In 2005, Siberian tigers living within northeast China numbered just over 50. Thanks to treaties on Siberian tigers protection signed between China and Russia in 2010, in 2021, northeast China has become home to more than 600 Siberian tigers.

Asian elephants, some of which are nowadays hiking north, are also rising by 3-5 percent every year from 180 to almost 300 within a decade. Although still on the list of endangered species, their current trend of repopulation is turning around the previously downward spiral.

The surge in wildlife population has brought on new challenges. The old natural reserves are becoming too small to them. Take the migrating Asian elephants in Yunnan, for example. Their national natural reserve in Xishuangbanna has remained unchanged since its establishment, but its elephant population has doubled.
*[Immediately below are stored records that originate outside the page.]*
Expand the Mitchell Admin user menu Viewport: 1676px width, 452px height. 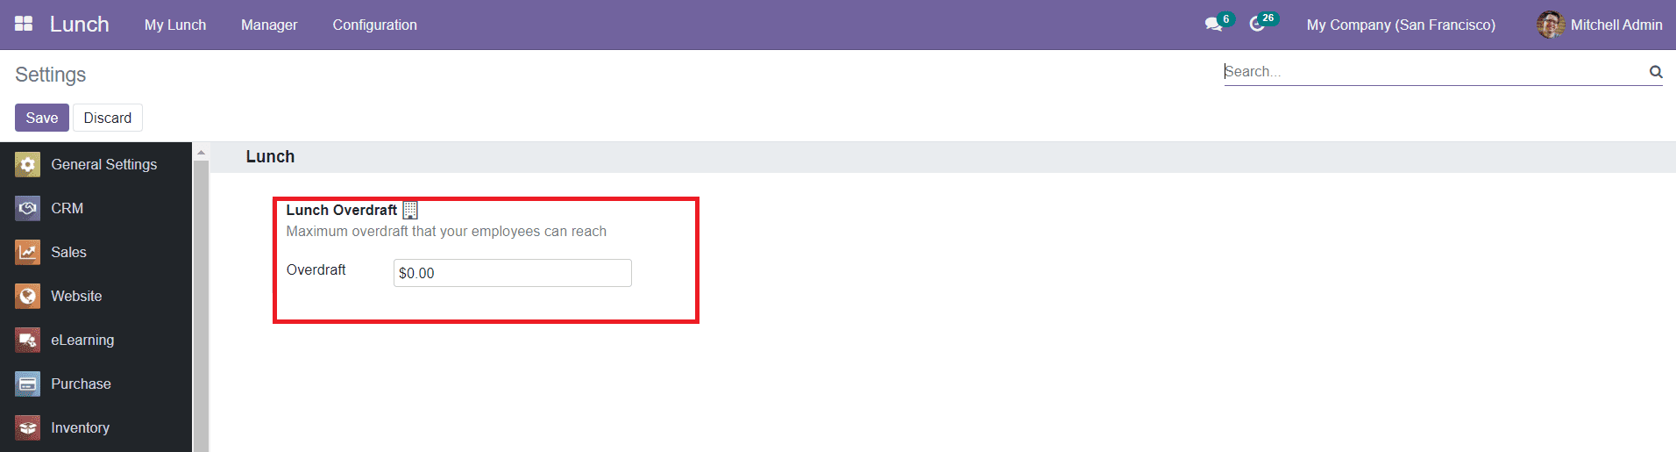click(x=1600, y=25)
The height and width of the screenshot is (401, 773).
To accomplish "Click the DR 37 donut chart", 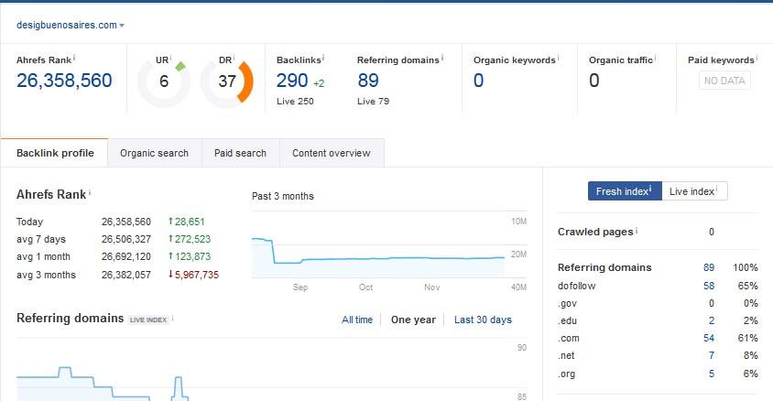I will (x=226, y=81).
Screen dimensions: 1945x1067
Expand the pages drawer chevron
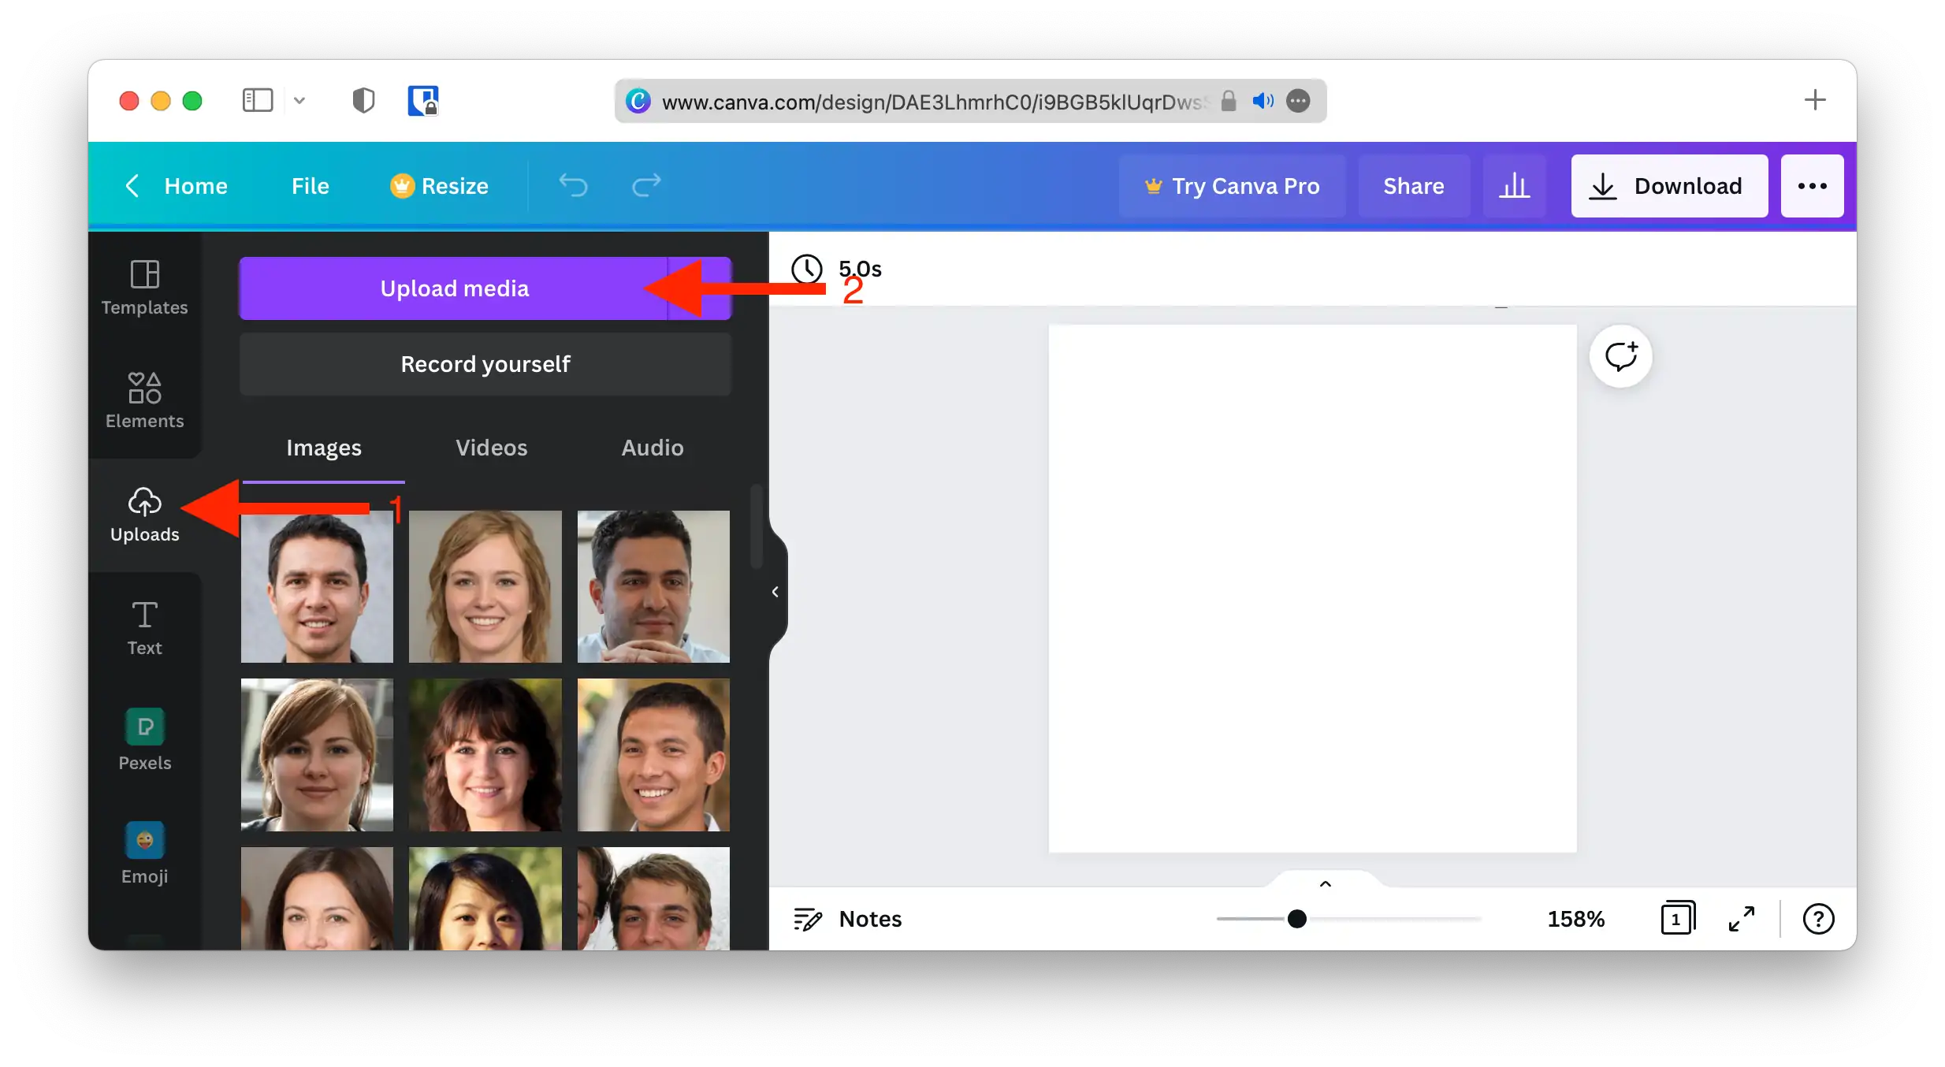[x=1326, y=884]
Elephants, like tigers and leopards, possess territorial consciousness, so an increasingly narrowing living space compels them to look for habitats in other places outside their old ones, and thus sees them run into human residential areas.

Put to the test 

How can we balance a rising wildlife population and limited habitats? Expand the natural reserves, or leave them there and let nature decide?

Wildlife must survive while human beings also need to survive and develop, but the land is limited. This is an ancient knot that has remained untangled for thousands of years. History abounds in tragedies where the overexploitation of natural resources, like forests, grasslands and oceans, resulted in the extinction of various wildlife species. Even today, despite the stronger awareness of wildlife protection among the vast majority of ordinary people, human activity still leads to the evaporation of certain species. Industrial civilization has created huge wealth, but meanwhile has also propelled to the forefront ecological crises and a loss of biodiversity.

Usually, when a species reels on the verge of extinction, mankind might try to rescue and preserve them. Yet when the number of this endangered species has grown to the extent that it disrupts daily human life, it is imperative for people to act. The question is how?

In November, Kunming is to convene the 15th Meeting of the Conference of the Parties to the Convention on Biological Diversity (CBD COP15). In this sense, the 15 Asian elephants' northbound journey to Kunming seems to imply the conundrum facing both wildlife and mankind.

To protect and preserve nature and respect its rules and to maintain the harmony between human beings and nature is the inescapable responsibility of human society at large. Sustainable economic growth, as well as a prosperous and beautiful world, hinges on this balance. Hopes remain high that human wisdom and wizardry will help untangle the ancient knot.